With the future of our planet under greater threat than ever, it falls to us to ensure that our children – the next generation – have a respect and understanding for nature. But how do you foster a love for the great outdoors? How do you persuade your children to enjoy being outside more than gaming? Well, here are some ideas to do exactly that…
Show them while they’re young
One of the best things you can do to help children love being outdoors is to instill a passion for it while they’re young. So, as soon as they’re walking (or crawling, in fact!), spend time outdoors. Play in the grass, splash in the sea or simply let them squish mud between their little palms: getting familiar with the sensory aspect of the great outdoors is a great place to start. But, remember it’s never too late to get kids outdoors – even if they haven’t ‘grown up’ hanging out in your garden or local park, you can start cultivating an enthusiasm for it at any point.
Lead by example
Next, show how much you enjoy being outdoors. Leading by example like this is a powerful way to encourage children to spend time in nature, so make a point of getting out and about as much as you can. Reiterate how it feels good to walk, stretch your legs and breathe in lungfuls of fresh air. Gather bits and bobs on your travels (such as feathers, shells, pine cones, flowers, and pebbles) and encourage your children to do the same: it will keep them looking for little treasures everywhere they go.
Reward them with nature
You can teach kids to enjoy being outdoors if you make it part of their reward for good behavior. For instance, gently introduce rewards for good manners, completed chores or kindness with things like having a picnic in a field, exploring the woods after school, or barbecuing on the beach for dinner – yes, even on a weeknight! There’ll always be a place for an episode of Peppa Pig or half an hour on a games console, but making spending time outdoors a treat in its own right will ensure your children have a positive association with being outside.
Find fun activities to do
Next up, give some thought to introducing fun outdoor activities to your routine. Splashing in puddles on rainy days is always fun, and having regular camping holidays in the warmer months is an excellent way to help kids to feel connected to the great outdoors. For example, you could conquer family-friendly mountains in the Lake District or Snowdonia (or hills, if you prefer), or simply pitch a tent near the seaside in Cornwall – gobbling hot pasties while sitting in a camping chair that overlooks the sea is perhaps as wonderful as being outdoors gets!
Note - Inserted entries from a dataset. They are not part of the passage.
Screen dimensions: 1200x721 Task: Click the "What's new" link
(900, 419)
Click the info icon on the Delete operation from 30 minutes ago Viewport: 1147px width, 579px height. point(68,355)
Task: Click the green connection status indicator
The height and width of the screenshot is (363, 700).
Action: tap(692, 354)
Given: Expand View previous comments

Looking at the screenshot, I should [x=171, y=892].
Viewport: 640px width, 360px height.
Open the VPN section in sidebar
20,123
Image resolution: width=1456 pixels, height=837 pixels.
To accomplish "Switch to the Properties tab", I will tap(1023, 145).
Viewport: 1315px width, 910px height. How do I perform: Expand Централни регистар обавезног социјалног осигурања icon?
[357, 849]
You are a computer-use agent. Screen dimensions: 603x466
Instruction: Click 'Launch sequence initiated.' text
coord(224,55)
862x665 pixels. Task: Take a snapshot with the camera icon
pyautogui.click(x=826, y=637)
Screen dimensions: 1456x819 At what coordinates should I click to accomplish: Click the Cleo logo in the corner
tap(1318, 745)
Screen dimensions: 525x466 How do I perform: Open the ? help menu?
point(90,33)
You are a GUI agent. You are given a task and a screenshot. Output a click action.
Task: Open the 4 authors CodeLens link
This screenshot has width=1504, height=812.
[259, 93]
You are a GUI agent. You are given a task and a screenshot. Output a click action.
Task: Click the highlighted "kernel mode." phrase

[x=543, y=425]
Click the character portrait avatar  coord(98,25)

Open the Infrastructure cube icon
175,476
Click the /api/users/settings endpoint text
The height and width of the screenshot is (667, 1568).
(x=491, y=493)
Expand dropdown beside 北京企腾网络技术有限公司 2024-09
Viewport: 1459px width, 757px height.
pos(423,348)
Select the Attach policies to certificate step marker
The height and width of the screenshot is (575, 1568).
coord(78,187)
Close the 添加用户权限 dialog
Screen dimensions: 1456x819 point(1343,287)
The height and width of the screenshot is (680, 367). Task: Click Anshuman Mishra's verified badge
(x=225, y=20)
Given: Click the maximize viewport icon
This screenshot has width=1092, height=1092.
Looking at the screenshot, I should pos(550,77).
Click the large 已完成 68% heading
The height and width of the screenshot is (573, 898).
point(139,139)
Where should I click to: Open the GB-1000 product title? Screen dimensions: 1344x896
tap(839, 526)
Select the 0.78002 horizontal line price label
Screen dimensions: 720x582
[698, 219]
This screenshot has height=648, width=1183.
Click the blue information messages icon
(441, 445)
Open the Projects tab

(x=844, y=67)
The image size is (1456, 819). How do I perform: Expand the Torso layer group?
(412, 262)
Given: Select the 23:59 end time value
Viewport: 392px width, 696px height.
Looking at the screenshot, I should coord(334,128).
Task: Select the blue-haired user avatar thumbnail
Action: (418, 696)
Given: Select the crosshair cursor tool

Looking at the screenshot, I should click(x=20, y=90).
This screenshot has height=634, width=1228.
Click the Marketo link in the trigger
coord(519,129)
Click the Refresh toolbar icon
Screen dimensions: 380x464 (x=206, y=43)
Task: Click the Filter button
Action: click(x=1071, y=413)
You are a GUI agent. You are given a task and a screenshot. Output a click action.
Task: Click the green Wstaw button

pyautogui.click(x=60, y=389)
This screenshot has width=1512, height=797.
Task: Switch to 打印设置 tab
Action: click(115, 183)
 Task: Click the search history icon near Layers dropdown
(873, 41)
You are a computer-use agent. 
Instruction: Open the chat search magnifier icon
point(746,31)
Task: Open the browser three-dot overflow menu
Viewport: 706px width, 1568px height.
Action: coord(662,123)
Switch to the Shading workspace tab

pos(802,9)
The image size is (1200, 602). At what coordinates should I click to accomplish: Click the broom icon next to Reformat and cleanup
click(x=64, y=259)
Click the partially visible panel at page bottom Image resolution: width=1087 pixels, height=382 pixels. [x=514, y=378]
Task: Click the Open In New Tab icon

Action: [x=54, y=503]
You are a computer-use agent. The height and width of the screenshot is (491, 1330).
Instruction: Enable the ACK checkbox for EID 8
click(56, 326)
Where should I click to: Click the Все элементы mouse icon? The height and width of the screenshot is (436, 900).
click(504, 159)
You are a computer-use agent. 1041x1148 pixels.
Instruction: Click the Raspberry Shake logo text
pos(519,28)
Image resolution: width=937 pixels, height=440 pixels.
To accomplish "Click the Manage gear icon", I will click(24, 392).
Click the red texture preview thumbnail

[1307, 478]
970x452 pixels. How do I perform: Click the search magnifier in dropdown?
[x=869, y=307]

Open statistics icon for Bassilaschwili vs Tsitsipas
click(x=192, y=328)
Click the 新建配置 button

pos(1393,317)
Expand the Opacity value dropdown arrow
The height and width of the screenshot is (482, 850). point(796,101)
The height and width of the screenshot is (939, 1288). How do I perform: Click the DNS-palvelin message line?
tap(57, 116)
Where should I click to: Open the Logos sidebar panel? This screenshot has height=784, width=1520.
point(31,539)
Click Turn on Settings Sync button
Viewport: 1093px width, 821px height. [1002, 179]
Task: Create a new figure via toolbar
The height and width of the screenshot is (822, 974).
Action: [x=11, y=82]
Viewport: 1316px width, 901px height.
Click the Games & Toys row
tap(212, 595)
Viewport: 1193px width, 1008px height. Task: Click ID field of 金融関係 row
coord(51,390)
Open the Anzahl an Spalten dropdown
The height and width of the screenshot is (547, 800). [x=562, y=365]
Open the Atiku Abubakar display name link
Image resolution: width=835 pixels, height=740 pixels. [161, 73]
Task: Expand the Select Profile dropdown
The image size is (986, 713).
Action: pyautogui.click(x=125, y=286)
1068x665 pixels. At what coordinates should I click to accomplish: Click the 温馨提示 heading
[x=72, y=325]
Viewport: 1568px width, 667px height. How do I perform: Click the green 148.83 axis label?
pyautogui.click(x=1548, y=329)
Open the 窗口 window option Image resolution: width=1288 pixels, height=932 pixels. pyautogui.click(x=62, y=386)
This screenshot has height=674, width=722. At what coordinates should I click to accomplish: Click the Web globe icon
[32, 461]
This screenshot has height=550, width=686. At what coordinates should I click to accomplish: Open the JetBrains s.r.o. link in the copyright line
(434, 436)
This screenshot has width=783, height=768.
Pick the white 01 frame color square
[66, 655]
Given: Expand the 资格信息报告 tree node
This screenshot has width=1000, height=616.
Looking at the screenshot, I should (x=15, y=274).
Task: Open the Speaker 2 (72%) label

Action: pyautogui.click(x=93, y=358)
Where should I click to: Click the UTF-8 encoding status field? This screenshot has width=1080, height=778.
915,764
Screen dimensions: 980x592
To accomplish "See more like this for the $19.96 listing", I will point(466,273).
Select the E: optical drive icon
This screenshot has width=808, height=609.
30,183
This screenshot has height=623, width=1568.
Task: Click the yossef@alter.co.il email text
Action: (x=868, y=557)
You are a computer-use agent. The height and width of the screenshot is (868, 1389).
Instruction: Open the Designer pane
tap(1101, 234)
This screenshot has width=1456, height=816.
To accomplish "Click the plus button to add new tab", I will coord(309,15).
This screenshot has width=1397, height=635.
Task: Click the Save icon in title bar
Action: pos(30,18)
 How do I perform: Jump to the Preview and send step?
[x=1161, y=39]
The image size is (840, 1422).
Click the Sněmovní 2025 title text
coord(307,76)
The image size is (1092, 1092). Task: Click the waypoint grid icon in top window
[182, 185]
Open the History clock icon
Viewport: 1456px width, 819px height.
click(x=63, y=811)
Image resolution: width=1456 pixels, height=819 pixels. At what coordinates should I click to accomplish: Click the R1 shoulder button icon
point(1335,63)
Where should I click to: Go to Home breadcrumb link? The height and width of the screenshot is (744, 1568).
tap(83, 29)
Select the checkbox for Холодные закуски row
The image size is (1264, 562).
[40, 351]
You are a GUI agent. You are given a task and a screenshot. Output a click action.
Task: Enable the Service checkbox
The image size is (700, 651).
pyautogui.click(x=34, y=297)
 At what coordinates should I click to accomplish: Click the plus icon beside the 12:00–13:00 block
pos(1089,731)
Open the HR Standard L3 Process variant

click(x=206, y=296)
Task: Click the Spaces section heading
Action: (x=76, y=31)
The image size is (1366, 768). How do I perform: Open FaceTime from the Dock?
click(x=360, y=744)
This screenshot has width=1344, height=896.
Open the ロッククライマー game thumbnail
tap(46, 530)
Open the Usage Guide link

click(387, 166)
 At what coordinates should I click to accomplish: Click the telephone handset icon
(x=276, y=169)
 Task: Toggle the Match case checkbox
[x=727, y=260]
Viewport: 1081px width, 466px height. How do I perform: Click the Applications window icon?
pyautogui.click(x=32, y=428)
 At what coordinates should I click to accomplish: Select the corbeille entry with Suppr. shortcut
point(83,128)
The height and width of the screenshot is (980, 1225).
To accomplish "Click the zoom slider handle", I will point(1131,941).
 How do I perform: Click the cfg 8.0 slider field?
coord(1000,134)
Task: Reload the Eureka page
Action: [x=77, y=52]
Kit them out with the right clothing
Of course, you’re going to need to ensure you children are wearing clothes that are designed to keep them warm and dry if you’re going to get them spending much time in nature. Check out somewhere like https://www.muddypuddles.com for kids clothing that’s built for withstanding the great outdoors and the changing weather. That way, you’ll ensure your little ones stay outdoors without complaint, come rain or shine.
Read stories with nature themes
Finally, you can teach your kids to enjoy being outdoors by choosing bedtime stories that have nature themes at their center. Your children might enjoy the ‘First Book of Nature’ by Nicola Davies or Emily Gravett’s ‘Tidy’, as well as old classics that feature the great outdoors quite heavily, such as Kenneth Grahame’s Wind in the Willows or Beatrix Potter’s ‘Peter Rabbit’. You’ll find copies of all of these books online, but you can also order them to your local library.